I am awake in the night with a migraine and an upset stomach. I keep thinking about the person I knew who died from secondary breast cancer recently and about her husband and her children. She was diagnosed with primary breast cancer when she was the age I am now, two years later she was diagnosed with secondary (metastatic) breast cancer and now two years later she has gone. I find it heartbreaking. When I was diagnosed she supported me, we chatted about our families, they were our concern and now she is not here for hers.
Later on I decide I need to walk off the sadness I am feeling. I enjoy the beauty of my surroundings, the warmth of the sun on my skin, I see families out enjoying the day. I feel alive, happy and thankful.
I meet up with mum, my sister-in-law and 5 and 8 year old nieces at a café. I sit down and mum’s phone rings. She answers. It is my cousin. Gulp.
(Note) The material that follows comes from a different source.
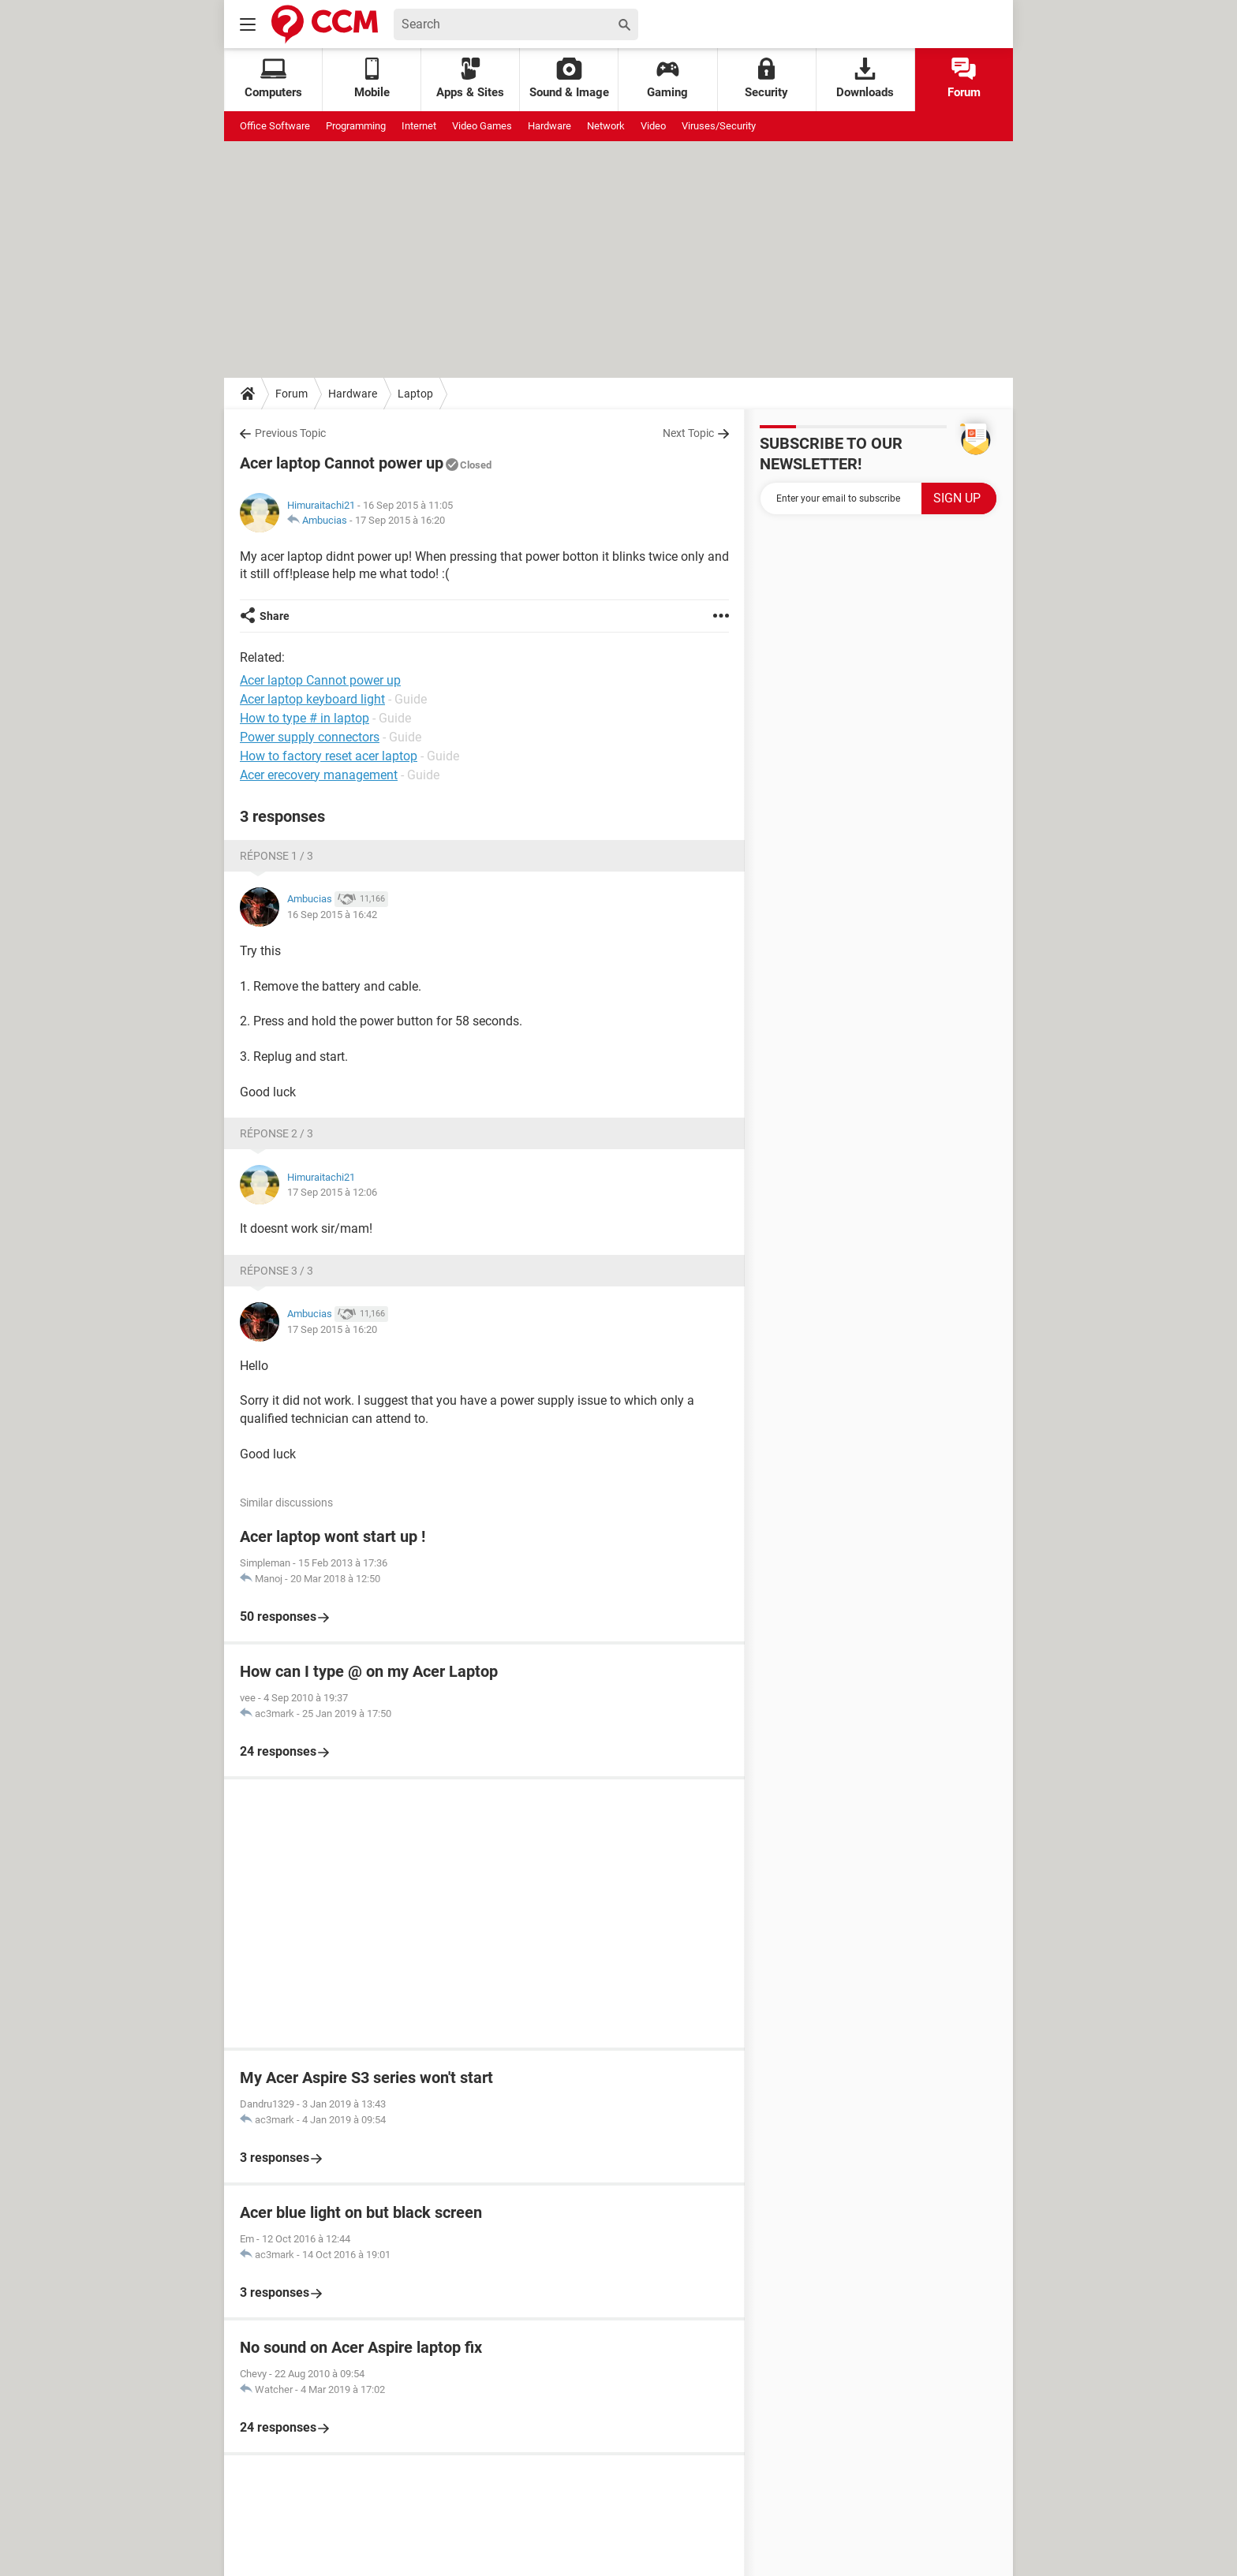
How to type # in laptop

When the girls go and play mum tells us it is not good news, my auntie has been admitted to hospital as she has been struggling to breathe. She was diagnosed with secondary breast cancer (de novo) about seven years ago. She is in the ward I spent time on during chemotherapy. ‘They will take good care of her’ I say and I remember my times in that ward, the women I met there, their situations, their families, their children. I think about my cousins and their children. My auntie’s grandchildren. I find it heartbreaking.
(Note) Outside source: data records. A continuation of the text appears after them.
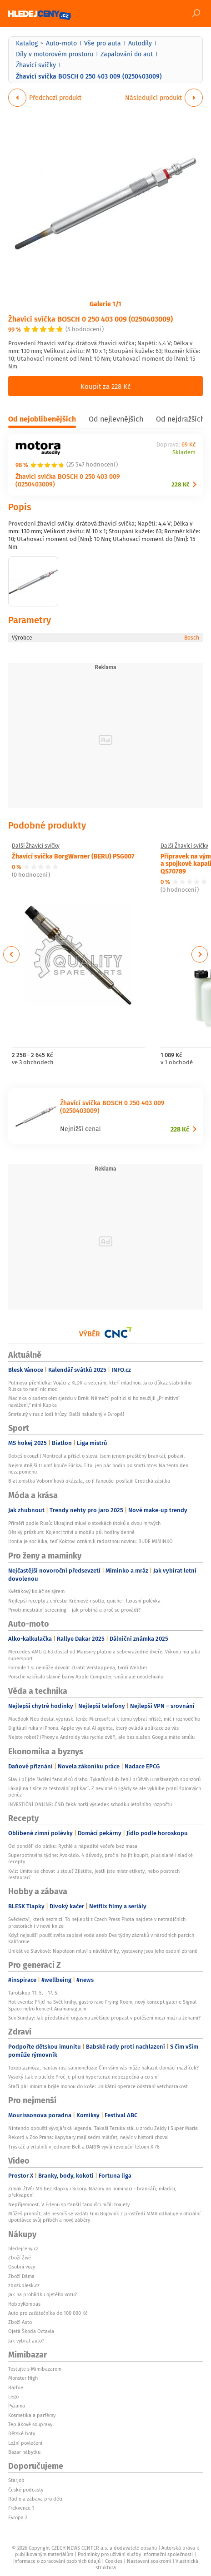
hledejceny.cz (23, 2248)
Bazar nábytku (24, 2452)
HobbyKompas (24, 2304)
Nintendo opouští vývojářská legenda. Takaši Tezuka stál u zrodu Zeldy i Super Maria (103, 2128)
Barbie (15, 2387)
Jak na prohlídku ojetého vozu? (42, 2294)
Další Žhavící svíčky (36, 845)
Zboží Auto (20, 2322)
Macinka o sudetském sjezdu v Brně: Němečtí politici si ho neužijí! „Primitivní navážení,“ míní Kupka (94, 1401)
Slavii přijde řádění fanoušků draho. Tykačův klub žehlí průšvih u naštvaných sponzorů (104, 1779)
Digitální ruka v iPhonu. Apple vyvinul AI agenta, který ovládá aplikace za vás (93, 1728)
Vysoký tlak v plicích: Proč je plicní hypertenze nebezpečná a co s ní (83, 2076)
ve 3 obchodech (33, 1063)
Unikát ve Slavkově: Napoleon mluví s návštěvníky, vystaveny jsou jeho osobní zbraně (102, 1951)
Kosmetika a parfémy (31, 2415)
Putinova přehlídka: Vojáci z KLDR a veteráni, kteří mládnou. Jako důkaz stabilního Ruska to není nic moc (99, 1386)
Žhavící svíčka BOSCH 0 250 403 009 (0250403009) (90, 318)
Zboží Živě (19, 2257)
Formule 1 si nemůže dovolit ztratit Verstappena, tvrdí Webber (77, 1667)
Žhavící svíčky (36, 65)
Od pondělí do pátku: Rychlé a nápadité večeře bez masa (72, 1846)
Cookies (113, 2561)
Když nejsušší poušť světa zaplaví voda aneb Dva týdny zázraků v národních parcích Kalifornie (101, 1938)
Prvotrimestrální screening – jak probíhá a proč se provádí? (74, 1609)
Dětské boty (21, 2433)
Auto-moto (61, 43)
The girls are excited when I ask them if they would like me to play with them. We look at the flowers and compare their beautiful colours, we choose our favourites. I like the purple ones. We look at plants and trees, at their leaves, the patterns and textures. We notice insects, birds and a squirrel. We dance and we run. I have fun and I forget about the pain and the sorrow. It is good to be here to do this.
Later, we’ve said goodbye and I am driving home. I think about my bittersweet day and I realise I am crying. I let the tears flow.